Aim:
Reproduce word for word the passage of the letter to Theo below, starting at "I forgot to" and ending at "deduct expenses, though.".

Given text:
----------
1r:1
My dear Theo,
Today I’m sending a package of 3 studies which I hope are dry enough.1 However, if they stick to the sheet of paper I laid on them as a precaution, soak them off with lukewarm water. The smallest one, in particular, has sunk in a lot, go over it with the white of an egg in about a week, or some varnish in a month’s time, to lift them. I’m sending them to let you take a look, and better after this — really.
I forgot to reply to what you write about sending the you know what. For the time being would you send a postal order like the last, until I know of an exchange office — deduct expenses, though.
----------
Information given:
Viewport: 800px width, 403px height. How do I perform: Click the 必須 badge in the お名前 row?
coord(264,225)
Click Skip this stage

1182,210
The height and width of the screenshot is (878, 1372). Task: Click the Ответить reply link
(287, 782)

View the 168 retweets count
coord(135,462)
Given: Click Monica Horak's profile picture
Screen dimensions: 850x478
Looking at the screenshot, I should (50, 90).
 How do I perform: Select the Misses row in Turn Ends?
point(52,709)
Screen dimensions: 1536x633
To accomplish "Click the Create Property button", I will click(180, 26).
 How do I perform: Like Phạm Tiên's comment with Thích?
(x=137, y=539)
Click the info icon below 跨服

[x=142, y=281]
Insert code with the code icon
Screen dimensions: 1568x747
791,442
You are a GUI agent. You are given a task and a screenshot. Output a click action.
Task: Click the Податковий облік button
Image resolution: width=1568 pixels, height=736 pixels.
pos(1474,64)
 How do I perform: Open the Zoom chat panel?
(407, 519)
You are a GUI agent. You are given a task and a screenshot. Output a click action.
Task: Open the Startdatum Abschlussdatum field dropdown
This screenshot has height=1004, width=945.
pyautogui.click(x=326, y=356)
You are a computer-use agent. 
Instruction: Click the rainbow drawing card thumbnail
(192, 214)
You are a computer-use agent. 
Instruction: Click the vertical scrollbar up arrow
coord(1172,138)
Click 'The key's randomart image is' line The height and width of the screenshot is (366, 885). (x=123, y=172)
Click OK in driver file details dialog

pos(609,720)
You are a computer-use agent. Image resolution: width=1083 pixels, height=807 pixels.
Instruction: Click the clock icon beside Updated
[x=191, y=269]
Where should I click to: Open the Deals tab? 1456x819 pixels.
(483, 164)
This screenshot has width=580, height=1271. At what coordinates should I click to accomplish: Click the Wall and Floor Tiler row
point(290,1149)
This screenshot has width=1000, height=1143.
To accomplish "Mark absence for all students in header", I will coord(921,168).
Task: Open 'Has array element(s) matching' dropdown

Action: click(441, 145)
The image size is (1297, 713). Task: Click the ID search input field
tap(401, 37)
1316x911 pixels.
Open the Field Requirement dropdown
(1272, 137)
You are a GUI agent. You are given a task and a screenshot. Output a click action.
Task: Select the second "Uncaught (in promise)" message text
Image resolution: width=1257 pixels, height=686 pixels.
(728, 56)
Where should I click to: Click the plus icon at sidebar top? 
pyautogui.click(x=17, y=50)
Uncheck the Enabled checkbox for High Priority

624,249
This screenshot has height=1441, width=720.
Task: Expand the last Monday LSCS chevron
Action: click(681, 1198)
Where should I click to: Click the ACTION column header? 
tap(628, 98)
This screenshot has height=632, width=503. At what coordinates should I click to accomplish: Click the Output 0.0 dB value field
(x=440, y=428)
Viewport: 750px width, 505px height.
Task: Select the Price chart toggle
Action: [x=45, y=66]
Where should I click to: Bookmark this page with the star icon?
----------
Answer to this exercise:
I forgot to reply to what you write about sending the you know what. For the time being would you send a postal order like the last, until I know of an exchange office — deduct expenses, though.